程なくして、フィニアスが声を落とし、遠慮がちに口を開いた。
「マーサさん。私がこんなことを聞いて気に障るかもしれませんが……。マーサさんは、もう気持ちは落ち着かれましたか?」
「気持ち……ですか?」
フィニアスは首の後ろを擦り、とても言いにくそうにしている。しかし、意を決したのかマーサを真摯に見つめた。
「はい、ずっと心配していたんです。あれから二年は経ちましたが、愛する人の死はやはり辛いものですから。いつもお見かけすると、普段と変わらずに気丈に振る舞っていたので、無理をしているのではと心配しておりました」
マーサは素早く考えを巡らせた。何の話をしているのかと。そして、レイとのことを思い出したのだった。

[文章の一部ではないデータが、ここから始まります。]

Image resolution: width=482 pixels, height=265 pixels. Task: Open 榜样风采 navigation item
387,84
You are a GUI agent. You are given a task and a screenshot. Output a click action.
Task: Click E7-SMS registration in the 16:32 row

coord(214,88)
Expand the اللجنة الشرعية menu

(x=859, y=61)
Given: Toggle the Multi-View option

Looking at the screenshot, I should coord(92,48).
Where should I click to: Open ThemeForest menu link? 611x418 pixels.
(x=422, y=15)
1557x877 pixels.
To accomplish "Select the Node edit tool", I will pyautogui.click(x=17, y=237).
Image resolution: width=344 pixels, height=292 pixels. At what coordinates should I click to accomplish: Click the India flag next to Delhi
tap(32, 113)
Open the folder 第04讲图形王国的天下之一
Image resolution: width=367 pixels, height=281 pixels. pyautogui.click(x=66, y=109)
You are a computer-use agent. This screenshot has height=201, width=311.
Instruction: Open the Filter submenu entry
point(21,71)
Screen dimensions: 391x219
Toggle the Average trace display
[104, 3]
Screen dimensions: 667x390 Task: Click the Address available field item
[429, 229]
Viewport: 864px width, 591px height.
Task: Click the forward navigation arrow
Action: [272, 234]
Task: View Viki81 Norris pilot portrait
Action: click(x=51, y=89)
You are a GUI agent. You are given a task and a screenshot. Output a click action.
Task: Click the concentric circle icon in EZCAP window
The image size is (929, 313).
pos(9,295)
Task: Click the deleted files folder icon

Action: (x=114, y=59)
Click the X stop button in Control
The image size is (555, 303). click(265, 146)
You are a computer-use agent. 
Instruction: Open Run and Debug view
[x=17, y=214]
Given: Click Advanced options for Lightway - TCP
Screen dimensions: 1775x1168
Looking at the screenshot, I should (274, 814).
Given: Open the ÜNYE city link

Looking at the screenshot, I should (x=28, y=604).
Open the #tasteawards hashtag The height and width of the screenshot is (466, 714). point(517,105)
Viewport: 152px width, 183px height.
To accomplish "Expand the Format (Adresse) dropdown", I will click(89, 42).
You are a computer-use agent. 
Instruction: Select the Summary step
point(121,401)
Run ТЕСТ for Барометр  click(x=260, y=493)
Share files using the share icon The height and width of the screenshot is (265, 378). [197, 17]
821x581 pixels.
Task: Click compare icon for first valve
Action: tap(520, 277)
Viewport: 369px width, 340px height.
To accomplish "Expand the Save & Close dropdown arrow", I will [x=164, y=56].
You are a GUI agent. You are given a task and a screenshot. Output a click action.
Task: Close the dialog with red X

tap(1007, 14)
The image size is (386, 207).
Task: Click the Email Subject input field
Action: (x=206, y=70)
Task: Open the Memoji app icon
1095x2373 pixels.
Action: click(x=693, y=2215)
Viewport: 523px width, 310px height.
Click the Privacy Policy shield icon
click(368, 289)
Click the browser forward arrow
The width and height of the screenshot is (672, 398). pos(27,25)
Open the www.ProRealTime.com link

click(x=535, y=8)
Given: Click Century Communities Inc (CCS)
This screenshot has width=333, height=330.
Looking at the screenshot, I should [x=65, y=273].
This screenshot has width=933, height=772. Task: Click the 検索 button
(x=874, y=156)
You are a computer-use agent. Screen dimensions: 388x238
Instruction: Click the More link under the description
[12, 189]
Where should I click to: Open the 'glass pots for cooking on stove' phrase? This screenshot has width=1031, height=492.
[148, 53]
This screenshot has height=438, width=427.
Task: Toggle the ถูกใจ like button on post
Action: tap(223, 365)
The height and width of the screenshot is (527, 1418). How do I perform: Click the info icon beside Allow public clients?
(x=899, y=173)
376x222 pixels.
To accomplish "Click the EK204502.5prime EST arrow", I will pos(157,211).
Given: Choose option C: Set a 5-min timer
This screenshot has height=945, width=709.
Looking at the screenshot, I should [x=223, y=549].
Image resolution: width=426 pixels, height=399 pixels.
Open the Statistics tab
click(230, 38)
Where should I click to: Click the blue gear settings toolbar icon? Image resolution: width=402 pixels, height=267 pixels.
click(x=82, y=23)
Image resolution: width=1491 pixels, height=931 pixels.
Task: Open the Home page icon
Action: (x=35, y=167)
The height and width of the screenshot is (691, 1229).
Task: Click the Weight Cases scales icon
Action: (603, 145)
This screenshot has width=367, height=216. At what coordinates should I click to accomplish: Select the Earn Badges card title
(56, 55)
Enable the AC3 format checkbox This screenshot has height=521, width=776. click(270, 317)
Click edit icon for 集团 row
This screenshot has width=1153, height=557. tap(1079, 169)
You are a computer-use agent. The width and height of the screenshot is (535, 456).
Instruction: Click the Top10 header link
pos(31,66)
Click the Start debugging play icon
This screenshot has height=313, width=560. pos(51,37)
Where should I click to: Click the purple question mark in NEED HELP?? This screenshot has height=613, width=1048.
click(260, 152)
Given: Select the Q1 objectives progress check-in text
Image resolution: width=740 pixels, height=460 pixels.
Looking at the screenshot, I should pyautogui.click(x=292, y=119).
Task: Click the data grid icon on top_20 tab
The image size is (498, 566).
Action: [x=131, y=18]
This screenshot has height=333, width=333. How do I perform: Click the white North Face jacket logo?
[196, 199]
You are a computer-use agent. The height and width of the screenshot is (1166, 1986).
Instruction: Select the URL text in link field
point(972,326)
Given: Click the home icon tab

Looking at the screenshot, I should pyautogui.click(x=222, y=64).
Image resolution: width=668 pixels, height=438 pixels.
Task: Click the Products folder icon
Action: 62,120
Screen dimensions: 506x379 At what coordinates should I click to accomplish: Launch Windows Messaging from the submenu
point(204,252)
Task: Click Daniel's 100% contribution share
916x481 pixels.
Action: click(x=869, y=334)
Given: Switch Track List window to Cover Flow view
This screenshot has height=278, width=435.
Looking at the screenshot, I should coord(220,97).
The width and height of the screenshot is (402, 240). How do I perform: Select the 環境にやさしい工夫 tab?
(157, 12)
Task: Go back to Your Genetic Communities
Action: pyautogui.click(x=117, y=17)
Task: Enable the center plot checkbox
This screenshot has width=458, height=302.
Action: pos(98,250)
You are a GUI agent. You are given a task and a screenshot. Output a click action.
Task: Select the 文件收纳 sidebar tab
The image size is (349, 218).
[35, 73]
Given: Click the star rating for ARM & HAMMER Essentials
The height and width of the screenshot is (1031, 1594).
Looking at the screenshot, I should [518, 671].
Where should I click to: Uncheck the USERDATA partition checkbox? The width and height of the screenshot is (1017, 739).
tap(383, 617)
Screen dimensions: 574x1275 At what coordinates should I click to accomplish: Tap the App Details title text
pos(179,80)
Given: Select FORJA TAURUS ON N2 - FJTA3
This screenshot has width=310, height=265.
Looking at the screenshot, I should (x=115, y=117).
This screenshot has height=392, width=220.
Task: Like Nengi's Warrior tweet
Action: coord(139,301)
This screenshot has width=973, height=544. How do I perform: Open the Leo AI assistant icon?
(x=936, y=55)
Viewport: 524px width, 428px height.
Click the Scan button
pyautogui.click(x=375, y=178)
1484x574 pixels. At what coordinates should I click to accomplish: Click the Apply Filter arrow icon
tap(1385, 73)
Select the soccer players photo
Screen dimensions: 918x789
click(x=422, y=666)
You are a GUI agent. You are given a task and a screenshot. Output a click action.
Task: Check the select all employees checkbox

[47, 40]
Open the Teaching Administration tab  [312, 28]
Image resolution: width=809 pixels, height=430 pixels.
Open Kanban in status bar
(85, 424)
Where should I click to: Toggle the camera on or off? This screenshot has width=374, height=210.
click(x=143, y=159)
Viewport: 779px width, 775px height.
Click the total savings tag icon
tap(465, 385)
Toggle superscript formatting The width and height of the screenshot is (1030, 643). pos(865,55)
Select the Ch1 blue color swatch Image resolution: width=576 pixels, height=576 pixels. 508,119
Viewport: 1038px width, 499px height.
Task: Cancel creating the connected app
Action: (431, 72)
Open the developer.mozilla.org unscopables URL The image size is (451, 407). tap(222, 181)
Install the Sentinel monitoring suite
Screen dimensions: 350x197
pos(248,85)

黙っているマーサを見て、フィニアスは少し焦ったように頭を下げた。
「すみません、個人的なことに踏み込んでしまいまして。ただ、私も三年前に妻を亡くしましたので、マーサさんの気持ちが分かるといいますか――」
「いえ、そんな……。頭を上げて下さい。気にかけていただけて嬉しいです」
顔を上げたフィニアスは、思い詰めているような表情をしていた。
「マーサさんは誰にも言えずに苦しんでいるのではないかと、自分と重ねていたんです。余計なお世話なのかもしれませんが、もし吐き出す相手がいないなら私が力になります」
フィニアスの言葉はまっすぐで、優しいものだった。レイとの付き合いも、レイの死も、嘘で固められた話であり、それをフィニアスは心から心配している。そんな気持ちに触れ、心苦しくなった。それでも正直に話すわけにはいかない。
「ありがとうございます。フィニアス様はとても奥様を愛していらっしゃったんですね。大丈夫です。私はもう落ち着きました。きっと彼は、それを望んでいると思いますし」
マーサは優しく微笑みを浮かべる。それを見たフィニアスは心底ホッとしたように息を吐く。
「良かった……本当に……。そうですね、レイくんもきっとそう望んでいる。彼は本当に良い子だったから」
「はい……」
「本当はもっと早く、こうやってお話をしたいと思っていたんです。いきなり話しかけるのもおかしいなと思っていたので、チャンスを伺っていたら二年も。今更なような気もしましたが、今日ここにマーサさんが来ると聞いて来てしまいました。でも来て良かった」
「そんなに気にかけていただいていたのですね。ありがとうございます。……それで、フィニアス様は大丈夫ですか? 自分と重ねていたと仰ったので、まだお辛いのかと……」
「そうですね、以前よりは大分落ち着きましたが」
苦笑いを溢すフィニアスに、マーサは少し考えた。
「フィニアス様、レイとの思い出などございますか? 宜しければ少し教えていただけると嬉しいです」
力になりたいという気持ちを汲み取り、マーサはそうお願いした。その言葉にフィニアスは嬉しそうに目を細めた。
「勿論ありますよ。彼は――」
フィニアスからレイとの思い出話を聞かせてもらった。折角なので戻ったらエリー王女に聞かせてあげようと、マーサは少しも洩らさぬように真剣に耳を傾ける。
それはフィニアスに好感をもたらした。直向きなその姿は、マーサを魅力的にみせている。彼女がレイに対して見せる変わらぬ愛情が、フィニアスを安心させたのだった。